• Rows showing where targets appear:
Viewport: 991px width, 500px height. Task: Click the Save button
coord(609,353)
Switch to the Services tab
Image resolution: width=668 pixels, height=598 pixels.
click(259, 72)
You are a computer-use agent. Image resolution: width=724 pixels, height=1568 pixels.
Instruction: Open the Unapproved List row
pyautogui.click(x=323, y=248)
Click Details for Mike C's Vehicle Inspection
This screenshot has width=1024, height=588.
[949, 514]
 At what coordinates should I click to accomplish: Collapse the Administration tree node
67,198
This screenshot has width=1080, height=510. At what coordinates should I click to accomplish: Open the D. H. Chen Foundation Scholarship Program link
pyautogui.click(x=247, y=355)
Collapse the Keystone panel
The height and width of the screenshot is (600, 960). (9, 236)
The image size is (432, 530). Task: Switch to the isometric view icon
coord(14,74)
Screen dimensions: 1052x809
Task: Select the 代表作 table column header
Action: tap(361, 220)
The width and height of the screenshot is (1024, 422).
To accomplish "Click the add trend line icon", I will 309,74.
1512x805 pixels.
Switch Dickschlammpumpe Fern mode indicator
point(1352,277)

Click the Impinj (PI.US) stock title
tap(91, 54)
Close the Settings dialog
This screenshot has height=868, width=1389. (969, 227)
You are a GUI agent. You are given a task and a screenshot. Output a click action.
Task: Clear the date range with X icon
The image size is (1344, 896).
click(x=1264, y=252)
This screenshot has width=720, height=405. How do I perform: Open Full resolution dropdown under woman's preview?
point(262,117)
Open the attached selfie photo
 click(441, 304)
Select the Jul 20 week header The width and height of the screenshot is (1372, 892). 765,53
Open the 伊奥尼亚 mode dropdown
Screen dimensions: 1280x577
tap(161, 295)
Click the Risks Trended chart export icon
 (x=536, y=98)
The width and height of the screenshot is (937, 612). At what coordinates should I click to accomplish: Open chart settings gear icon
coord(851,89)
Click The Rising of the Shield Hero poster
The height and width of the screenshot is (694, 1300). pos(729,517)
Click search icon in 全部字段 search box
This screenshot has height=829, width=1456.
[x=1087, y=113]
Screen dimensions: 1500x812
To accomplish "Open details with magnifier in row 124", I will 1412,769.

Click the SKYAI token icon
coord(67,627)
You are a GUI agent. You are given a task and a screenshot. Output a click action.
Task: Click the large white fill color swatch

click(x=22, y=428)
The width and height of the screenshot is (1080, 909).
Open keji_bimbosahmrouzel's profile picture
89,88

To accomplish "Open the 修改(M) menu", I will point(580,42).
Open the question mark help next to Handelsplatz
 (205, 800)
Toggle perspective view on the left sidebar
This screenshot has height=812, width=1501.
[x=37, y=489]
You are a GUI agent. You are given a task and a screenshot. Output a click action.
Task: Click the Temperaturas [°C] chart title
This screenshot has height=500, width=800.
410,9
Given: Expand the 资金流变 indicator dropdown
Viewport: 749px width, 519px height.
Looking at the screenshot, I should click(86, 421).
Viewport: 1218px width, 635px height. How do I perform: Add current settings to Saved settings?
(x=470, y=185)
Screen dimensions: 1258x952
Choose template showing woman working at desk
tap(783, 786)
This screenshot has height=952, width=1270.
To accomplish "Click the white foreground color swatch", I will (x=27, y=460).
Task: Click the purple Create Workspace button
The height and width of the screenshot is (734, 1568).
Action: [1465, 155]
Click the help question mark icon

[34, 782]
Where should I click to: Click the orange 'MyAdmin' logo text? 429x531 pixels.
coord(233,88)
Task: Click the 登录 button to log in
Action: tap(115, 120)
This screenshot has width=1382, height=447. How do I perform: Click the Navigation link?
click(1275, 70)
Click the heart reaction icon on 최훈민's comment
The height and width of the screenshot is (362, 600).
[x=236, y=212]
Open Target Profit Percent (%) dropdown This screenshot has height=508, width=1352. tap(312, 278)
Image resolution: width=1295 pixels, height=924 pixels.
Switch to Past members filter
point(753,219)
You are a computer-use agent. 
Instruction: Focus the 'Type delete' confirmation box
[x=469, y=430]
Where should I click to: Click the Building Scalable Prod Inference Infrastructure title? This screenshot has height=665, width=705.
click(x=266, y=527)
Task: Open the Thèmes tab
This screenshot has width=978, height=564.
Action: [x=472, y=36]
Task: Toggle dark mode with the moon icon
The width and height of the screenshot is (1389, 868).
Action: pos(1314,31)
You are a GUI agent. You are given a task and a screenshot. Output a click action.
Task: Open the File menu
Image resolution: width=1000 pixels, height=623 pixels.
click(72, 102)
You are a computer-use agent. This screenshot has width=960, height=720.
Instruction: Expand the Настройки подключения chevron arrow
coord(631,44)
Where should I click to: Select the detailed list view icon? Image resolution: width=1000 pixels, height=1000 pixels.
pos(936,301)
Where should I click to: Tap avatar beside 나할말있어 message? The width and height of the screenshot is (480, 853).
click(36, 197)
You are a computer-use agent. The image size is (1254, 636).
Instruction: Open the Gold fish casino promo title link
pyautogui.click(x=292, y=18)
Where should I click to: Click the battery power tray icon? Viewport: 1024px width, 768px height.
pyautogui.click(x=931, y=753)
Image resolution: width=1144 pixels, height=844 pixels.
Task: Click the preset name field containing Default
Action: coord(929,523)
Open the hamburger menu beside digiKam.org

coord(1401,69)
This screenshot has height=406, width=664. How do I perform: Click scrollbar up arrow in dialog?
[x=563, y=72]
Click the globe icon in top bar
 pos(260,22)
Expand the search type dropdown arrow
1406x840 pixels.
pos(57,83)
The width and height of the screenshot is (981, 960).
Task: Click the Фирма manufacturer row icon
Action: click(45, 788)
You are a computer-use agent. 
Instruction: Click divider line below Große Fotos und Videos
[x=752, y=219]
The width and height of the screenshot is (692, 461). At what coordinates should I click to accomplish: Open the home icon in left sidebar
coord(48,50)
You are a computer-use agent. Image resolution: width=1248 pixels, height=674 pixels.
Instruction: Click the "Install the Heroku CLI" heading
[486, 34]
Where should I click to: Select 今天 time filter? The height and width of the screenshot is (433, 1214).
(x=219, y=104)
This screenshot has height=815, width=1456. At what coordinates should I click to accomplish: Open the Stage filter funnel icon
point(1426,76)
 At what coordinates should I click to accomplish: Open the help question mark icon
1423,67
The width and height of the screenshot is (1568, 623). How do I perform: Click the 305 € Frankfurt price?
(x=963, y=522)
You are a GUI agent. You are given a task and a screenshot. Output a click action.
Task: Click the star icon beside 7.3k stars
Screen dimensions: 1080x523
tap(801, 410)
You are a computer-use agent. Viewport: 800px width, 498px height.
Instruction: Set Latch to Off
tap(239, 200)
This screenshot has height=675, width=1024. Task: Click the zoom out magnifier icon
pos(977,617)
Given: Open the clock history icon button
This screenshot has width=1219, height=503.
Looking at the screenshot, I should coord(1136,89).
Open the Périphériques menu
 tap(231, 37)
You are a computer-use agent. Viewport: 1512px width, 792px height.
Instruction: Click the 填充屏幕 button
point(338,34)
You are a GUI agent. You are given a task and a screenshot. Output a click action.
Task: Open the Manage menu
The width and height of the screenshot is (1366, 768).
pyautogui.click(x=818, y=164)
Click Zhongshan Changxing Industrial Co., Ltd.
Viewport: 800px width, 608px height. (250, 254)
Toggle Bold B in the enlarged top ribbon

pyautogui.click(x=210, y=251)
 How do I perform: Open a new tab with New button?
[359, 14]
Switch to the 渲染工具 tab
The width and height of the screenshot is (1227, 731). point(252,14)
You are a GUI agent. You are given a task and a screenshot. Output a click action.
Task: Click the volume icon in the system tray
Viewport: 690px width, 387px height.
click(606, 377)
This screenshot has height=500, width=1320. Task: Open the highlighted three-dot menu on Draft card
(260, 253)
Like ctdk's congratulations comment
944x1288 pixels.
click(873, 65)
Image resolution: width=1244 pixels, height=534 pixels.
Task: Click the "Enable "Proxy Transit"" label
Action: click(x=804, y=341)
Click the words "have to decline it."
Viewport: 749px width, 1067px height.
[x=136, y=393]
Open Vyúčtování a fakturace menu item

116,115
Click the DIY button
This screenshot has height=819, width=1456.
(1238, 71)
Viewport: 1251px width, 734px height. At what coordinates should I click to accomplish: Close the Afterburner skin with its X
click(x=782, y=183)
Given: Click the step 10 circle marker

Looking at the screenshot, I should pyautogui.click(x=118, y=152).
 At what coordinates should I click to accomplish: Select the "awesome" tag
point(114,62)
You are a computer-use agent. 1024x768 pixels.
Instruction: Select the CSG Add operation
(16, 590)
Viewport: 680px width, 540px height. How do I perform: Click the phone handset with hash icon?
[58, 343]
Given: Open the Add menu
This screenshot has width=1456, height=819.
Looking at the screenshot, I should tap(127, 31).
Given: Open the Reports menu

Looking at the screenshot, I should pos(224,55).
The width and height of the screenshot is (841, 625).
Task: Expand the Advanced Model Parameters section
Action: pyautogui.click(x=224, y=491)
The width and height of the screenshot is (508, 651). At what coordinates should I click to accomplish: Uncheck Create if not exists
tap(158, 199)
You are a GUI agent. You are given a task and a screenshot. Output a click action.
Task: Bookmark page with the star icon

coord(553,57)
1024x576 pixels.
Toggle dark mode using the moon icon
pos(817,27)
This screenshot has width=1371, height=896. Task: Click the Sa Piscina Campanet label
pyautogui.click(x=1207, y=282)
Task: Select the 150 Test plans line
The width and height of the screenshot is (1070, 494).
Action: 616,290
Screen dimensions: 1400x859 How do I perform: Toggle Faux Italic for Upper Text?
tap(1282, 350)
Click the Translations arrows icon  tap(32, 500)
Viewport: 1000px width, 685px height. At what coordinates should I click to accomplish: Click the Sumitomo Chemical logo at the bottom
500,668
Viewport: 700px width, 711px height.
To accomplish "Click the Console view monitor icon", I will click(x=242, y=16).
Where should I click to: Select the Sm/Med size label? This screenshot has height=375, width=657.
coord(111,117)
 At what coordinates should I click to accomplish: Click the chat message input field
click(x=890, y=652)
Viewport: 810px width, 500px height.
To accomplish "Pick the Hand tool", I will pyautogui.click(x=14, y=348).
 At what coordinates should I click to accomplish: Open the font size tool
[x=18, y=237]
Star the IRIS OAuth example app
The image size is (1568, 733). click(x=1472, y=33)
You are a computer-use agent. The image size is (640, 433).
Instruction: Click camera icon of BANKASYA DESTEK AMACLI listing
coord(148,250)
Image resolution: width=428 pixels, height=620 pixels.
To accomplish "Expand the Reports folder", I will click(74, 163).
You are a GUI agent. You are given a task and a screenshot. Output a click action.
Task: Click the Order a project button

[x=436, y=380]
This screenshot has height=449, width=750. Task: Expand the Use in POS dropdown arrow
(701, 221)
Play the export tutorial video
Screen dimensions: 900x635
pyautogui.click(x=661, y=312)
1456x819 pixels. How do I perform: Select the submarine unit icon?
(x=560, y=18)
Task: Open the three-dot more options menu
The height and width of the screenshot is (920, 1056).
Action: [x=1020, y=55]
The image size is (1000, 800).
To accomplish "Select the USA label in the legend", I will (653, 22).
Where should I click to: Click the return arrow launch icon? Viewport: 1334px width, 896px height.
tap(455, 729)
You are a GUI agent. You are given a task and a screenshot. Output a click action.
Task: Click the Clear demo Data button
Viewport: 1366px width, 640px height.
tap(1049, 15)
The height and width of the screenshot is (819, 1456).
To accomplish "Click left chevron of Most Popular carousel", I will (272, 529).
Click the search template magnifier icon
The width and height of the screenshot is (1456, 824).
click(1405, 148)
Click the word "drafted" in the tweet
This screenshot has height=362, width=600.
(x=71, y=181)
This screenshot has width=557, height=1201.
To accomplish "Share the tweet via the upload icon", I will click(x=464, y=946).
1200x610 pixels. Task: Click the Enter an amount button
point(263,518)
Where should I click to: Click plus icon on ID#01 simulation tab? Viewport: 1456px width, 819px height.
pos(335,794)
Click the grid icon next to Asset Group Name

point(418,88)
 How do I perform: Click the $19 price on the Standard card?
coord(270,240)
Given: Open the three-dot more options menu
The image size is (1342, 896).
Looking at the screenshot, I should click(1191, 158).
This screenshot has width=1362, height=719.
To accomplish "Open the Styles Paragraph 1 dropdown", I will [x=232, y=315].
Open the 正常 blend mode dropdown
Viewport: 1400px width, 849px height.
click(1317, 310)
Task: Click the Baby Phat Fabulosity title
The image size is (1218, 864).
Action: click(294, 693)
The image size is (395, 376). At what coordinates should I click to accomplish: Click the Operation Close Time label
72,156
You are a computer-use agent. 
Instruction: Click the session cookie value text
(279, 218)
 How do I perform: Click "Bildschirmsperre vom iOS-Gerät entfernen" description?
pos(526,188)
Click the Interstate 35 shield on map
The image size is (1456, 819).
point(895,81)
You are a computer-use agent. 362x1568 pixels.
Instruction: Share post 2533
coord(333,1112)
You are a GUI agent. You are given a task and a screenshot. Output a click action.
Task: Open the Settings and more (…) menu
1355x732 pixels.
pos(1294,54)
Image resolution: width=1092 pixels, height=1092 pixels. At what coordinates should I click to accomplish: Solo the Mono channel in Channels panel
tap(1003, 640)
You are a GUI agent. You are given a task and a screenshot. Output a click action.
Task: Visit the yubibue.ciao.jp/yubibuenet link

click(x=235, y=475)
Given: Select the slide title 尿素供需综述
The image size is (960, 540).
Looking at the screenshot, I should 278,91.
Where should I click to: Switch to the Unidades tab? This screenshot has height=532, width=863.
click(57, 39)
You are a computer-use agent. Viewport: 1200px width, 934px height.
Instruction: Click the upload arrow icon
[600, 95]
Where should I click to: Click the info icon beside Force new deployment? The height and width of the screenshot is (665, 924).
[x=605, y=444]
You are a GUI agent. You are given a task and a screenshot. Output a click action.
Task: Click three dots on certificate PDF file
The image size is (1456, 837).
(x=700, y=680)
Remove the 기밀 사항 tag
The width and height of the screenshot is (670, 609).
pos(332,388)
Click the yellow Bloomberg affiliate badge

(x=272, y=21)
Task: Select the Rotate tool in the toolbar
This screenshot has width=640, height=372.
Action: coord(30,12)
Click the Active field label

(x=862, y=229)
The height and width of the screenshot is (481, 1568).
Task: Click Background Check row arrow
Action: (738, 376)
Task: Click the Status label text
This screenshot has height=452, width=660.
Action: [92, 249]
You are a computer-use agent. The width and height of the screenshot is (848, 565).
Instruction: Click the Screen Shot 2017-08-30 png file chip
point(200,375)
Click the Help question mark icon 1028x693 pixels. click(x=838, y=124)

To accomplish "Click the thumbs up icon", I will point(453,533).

• WHAT TO PRODUCE: Copy out each line of the listing above that contains the word "Select".

• OUTPUT:
Task: Select the 代表作 table column header
Select the Jul 20 week header The width and height of the screenshot is (1372, 892). 765,53
Where should I click to: Select the detailed list view icon? Image resolution: width=1000 pixels, height=1000 pixels.
Where should I click to: Select 今天 time filter? The height and width of the screenshot is (433, 1214).
 At what coordinates should I click to accomplish: Select the "awesome" tag
Instruction: Select the CSG Add operation
Task: Select the 150 Test plans line
Where should I click to: Select the Sm/Med size label? This screenshot has height=375, width=657.
1456x819 pixels. How do I perform: Select the submarine unit icon?
To accomplish "Select the USA label in the legend", I will (653, 22).
Given: Select the slide title 尿素供需综述
Task: Select the Rotate tool in the toolbar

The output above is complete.